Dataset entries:
-.-.-
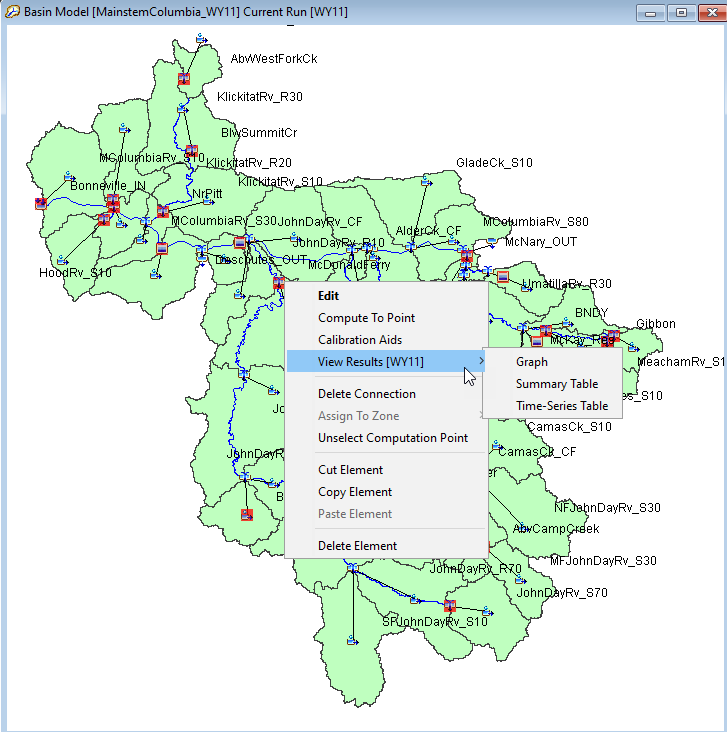Select the GladeCk_S10 subbasin icon
727x732 pixels.
[x=426, y=180]
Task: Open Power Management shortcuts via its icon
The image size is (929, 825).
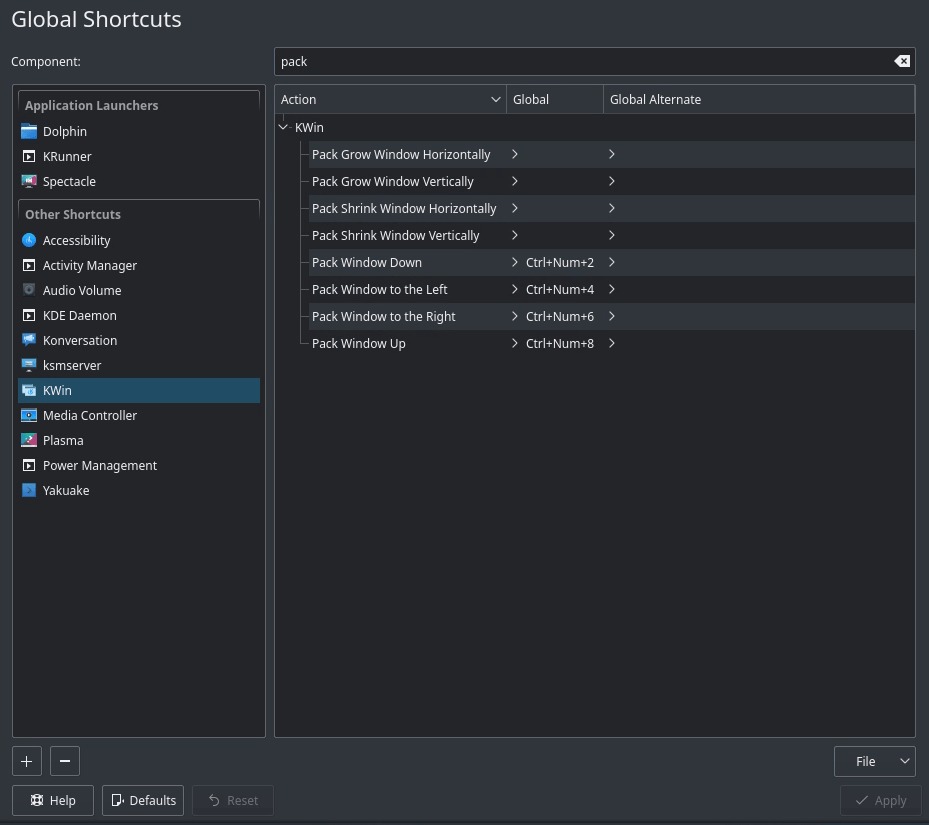Action: [29, 465]
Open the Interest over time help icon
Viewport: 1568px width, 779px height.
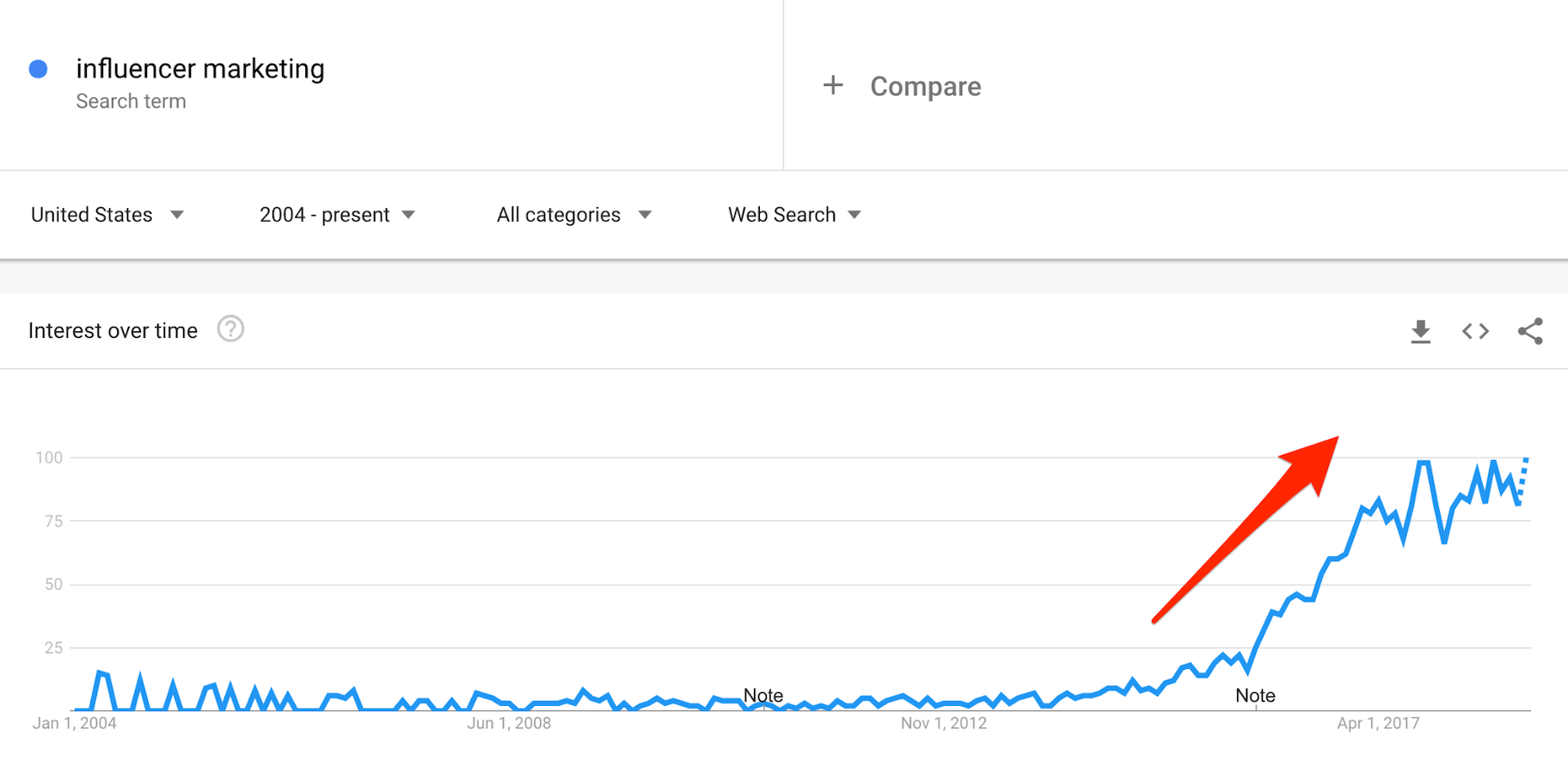230,329
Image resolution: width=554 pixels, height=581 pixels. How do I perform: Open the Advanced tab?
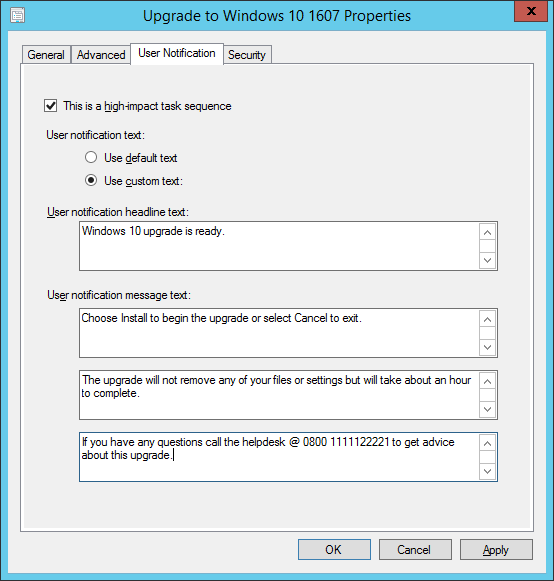tap(101, 55)
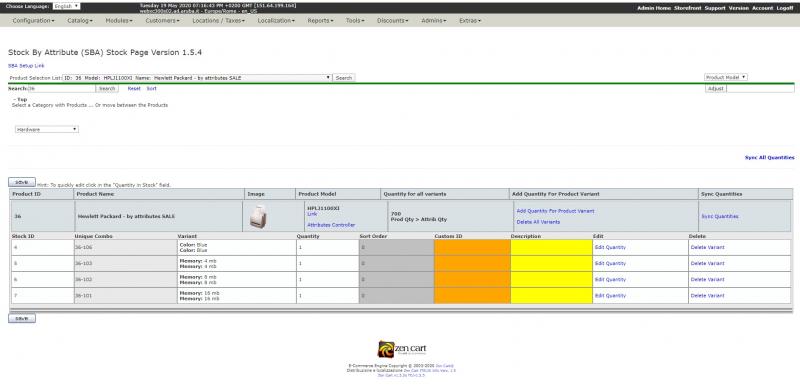Click the Hewlett Packard printer product image
The height and width of the screenshot is (390, 800).
click(x=258, y=216)
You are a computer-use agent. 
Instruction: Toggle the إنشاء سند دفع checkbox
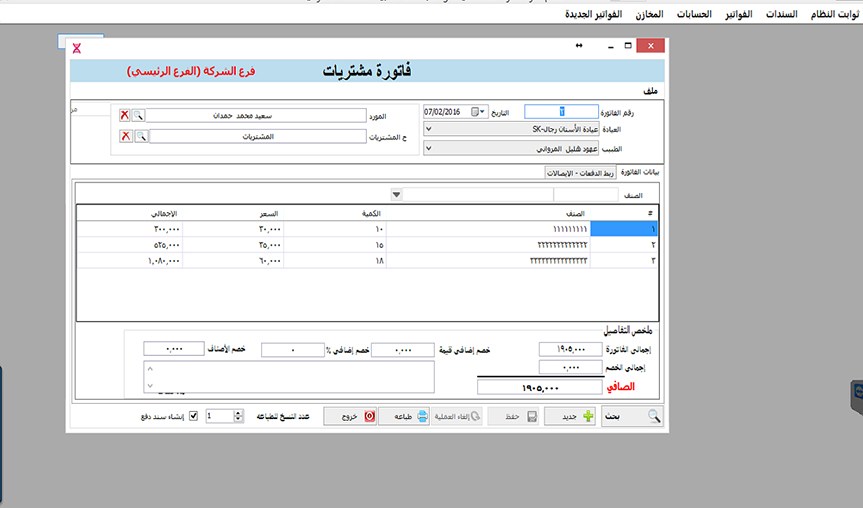(194, 416)
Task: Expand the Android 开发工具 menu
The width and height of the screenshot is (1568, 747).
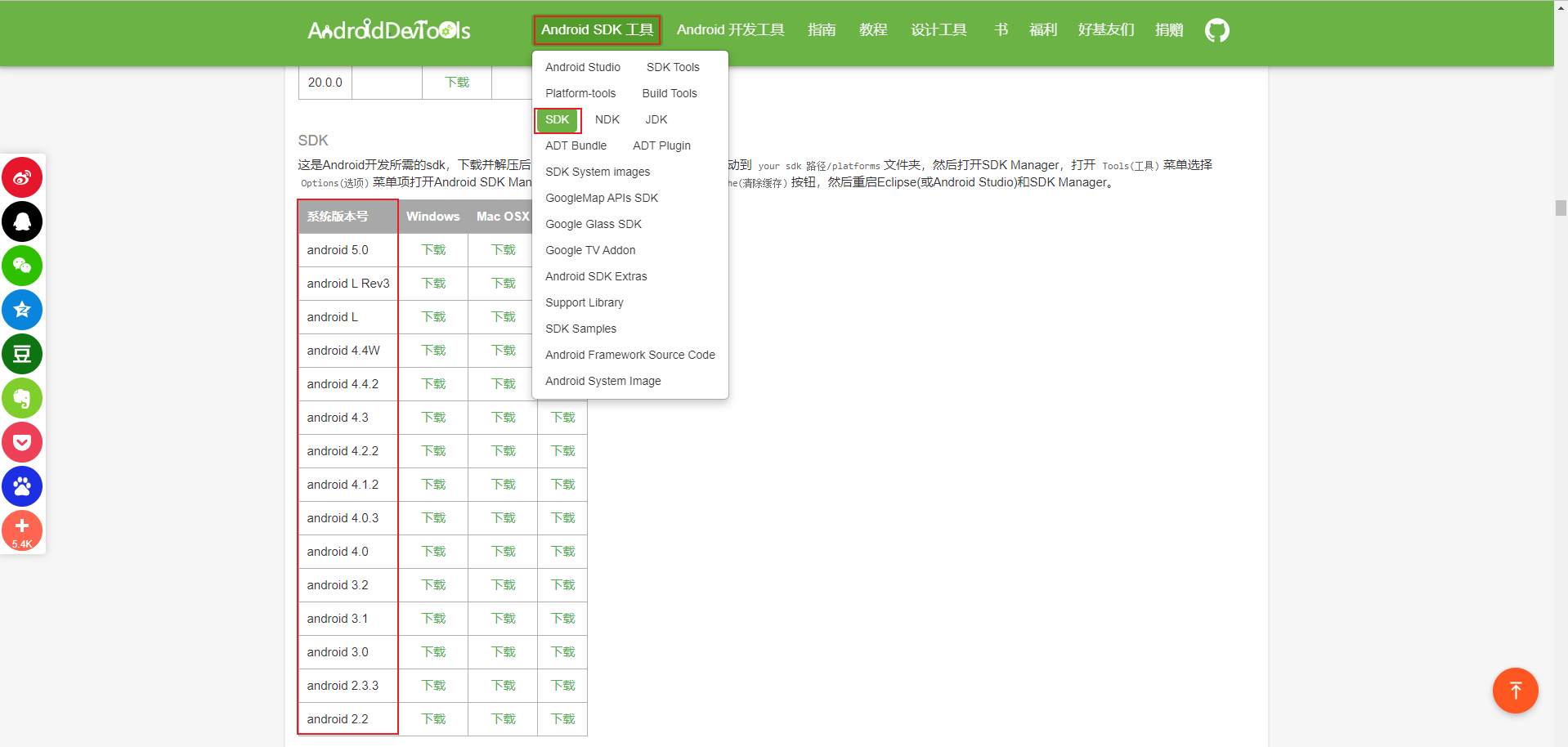Action: click(730, 30)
-.-.-
*WHAT YOU ARE ASKED TO DO*
Before duplicating, set the pictures aside; then output exactly the lines from the one with "Instruction: Toggle the" through the end of the records, and only those.

*ANSWER BOX*
Instruction: Toggle the إنشاء سند دفع checkbox
(194, 416)
Task: Expand the Android 开发工具 menu
The width and height of the screenshot is (1568, 747).
Action: click(730, 30)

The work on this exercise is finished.